The public is invited Saturday, July 6 at 3 p.m. to tour a small woodlands property managed by the same family for more than 150 years.
The 80-acres of forest are located near Waterloo, 1.2 miles up Ingram Road from Highway 20. Tree tour signs will guide visitors.
Tim and Kathy Otis are Linn County's 2019 tree farmers of the year.
Together, with much help from family, they manage more than 370 acres of forest land in the Middle Ridge area between Brownsville and Lebanon.
Their family holdings include 135 acres of farmland and 25 acres of
restored riparian woodlands along the Calapooia River east of Brownsville.
The Linn County chapter of the Oregon Small Woodlands Association (OSWA) co-hosts the annual event. Guests are asked to bring a potluck dish and service. Drinks will be supplied.

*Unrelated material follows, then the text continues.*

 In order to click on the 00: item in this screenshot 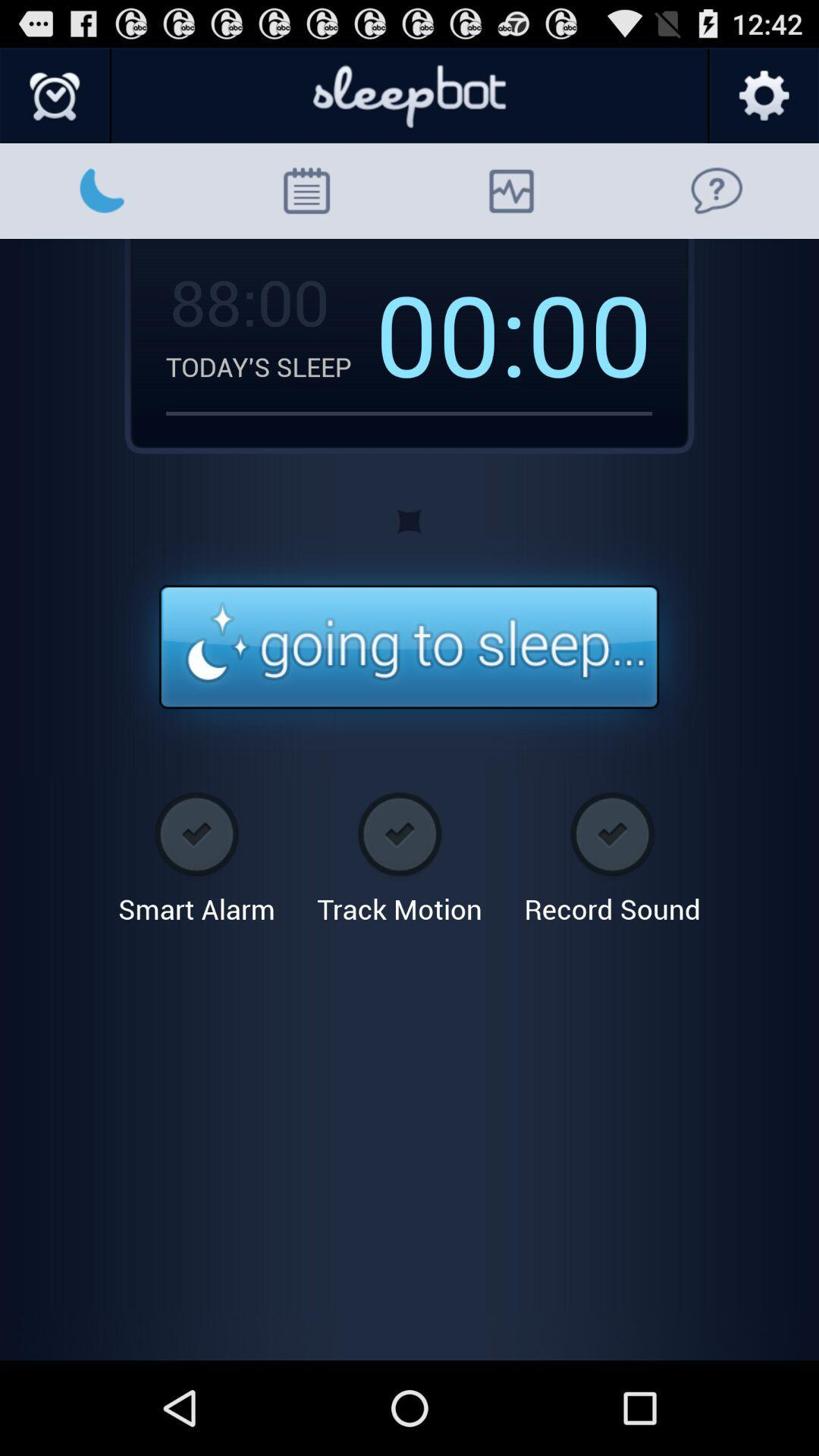, I will do `click(450, 332)`.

Among the day’s activities will be talks on the family history. Tree-related activities will include discussion of a recent blackberry control project and thinning in an older tree stand.
The majority of the property is owned in a limited liability corporation — Farm and Four-est LLC — by Kathy and her three sisters, Jill Hauptman, Jan Sheets and Deanna Russell. It was formed in November of 2014. Some properties are owned with cousins, which adds to management complexity.
Tim, who currently works at Summit Ace Hardware in Lebanon, supplies elbow grease and technical support for the holdings. He holds a masters degree in forest engineering from Oregon State University and is a Master Woodland Manager.
The tree farm property has been in family ownership for more than 150 years. The historical importance of the property will be emphasized on the tour.
When William H. Ingram, great-great-grandfather to the LLC members,
homesteaded in the Sodaville area in 1855, the property was open grassland with only scattered oaks and timber. This landscape had bee
maintained by frequent burning by the Kalapuya tribe. According to Tim
Otis “this property was selected for a homestead for two reasons. It was
above the floor of the valley which often flooded and was good grazing
ground. Timber was not important to the settlers and only came in later
after burning was curtailed.” Tim and Kathy Otis have been members of the Oregon Small Woodlands Association for about 20 years, and Kathy's
parents, Charles and Bobbie Wheeler, were members for many years before them. Tim is a past president of the Linn County chapter of OSWA and is
the current vice president on the board of directors. Their home is
located just outside of Brownsville.